3. The method defined in claim 2 wherein the data specifies the flow has been closed comprises data indicating destruction of the network connection.
4. The method defined in claim 2 wherein the data specifies the flow has been closed comprises data indicating instantiation of a new network connection between the two network devices.
5. The method defined in claim 1 further comprising:
maintaining state of the flow in a memory associated with the monitoring device; and
changing the state of the flow to indicate the flow has closed when the monitoring device does not receive a packet with data specifying the flow has closed.
6. The method defined in claim 1 further comprising injecting a packet into a packet stream in the monitoring device, the packet stream representing the flow of packets in the monitoring device.
7. The method defined in claim 1 further comprising:
maintaining state of the flow in a memory associated with the monitoring device; and
changing the state of the flow to indicate a new flow has opened between the two network devices when the monitoring device does not receive a packet in the flow with data specifying the flow has closed.

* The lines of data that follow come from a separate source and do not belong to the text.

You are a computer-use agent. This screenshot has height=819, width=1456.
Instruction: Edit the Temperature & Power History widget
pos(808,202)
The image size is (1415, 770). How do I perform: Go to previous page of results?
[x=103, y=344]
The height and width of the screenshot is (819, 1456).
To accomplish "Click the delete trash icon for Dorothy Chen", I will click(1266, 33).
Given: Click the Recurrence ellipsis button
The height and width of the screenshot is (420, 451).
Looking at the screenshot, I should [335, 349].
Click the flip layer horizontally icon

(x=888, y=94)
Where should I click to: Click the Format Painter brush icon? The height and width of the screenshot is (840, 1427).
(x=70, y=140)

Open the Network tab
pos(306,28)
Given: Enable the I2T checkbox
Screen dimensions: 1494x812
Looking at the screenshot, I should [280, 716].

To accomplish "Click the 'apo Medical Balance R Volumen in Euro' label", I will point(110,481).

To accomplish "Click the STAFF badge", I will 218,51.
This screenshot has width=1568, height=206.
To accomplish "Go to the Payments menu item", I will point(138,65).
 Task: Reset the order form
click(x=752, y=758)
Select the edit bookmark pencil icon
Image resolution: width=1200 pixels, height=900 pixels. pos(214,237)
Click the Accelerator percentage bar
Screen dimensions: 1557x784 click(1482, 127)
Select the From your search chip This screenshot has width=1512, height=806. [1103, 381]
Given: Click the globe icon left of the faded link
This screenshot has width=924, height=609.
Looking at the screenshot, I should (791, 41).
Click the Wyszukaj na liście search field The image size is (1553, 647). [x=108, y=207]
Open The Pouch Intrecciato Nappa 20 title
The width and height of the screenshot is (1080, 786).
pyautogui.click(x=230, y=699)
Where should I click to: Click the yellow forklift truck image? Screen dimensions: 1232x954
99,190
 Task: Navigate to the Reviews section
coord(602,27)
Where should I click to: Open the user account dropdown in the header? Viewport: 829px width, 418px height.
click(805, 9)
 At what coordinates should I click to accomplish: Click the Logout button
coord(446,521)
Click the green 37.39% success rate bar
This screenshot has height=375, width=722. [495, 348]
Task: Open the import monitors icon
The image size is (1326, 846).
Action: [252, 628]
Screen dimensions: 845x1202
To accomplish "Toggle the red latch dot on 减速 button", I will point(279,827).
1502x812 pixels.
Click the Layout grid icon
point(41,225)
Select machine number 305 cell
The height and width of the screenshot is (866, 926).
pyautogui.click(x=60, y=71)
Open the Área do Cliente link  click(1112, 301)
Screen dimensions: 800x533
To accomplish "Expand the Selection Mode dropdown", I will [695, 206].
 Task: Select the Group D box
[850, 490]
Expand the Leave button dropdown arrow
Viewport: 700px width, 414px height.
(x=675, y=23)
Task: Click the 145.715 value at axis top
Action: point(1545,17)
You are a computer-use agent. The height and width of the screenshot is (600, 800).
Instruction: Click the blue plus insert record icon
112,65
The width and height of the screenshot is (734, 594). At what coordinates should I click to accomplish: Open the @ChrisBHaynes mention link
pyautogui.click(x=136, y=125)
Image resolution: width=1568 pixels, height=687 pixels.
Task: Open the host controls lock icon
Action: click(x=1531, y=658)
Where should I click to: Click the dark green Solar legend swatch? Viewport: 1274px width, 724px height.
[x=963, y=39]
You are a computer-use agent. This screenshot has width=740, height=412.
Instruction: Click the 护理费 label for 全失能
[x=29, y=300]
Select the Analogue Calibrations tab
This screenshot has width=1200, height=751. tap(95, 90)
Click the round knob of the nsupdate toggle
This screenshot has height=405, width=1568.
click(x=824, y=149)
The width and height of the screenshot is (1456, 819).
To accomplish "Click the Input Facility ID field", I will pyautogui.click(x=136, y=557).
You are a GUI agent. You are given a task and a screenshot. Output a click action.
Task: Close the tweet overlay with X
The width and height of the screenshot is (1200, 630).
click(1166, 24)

8. The method defined in claim 1 wherein the flow comprises a Transmission Control Protocol (TCP) flow.
9. An article of manufacture having one or more computer readable storage media storing instructions which, when executed by a monitoring device in a network, cause the device to perform a method comprising:
monitoring a flow of packets that are part of a connection between two network devices in a network, the monitoring device being located in the network at one side of the connection; and
passively determining a state of the flow while monitoring the flow, including determining at least one state of the flow without receiving data in the flow of packets that specifies the flow is in the at least one state.
10. The article of manufacture defined in claim 9 wherein determining at least one state of the flow without receiving data in the flow of packets that specifies the flow is in the at least one state comprises determining the flow has been closed without receiving a packet in the flow with data that specifies the flow has been closed.
11. The article of manufacture defined in claim 9 wherein the method further comprises:
maintaining state of the flow in a memory associated with the monitoring device; and
changing the state of the flow to indicate the flow has closed when the monitoring device does not receive a packet with data specifying the flow has closed.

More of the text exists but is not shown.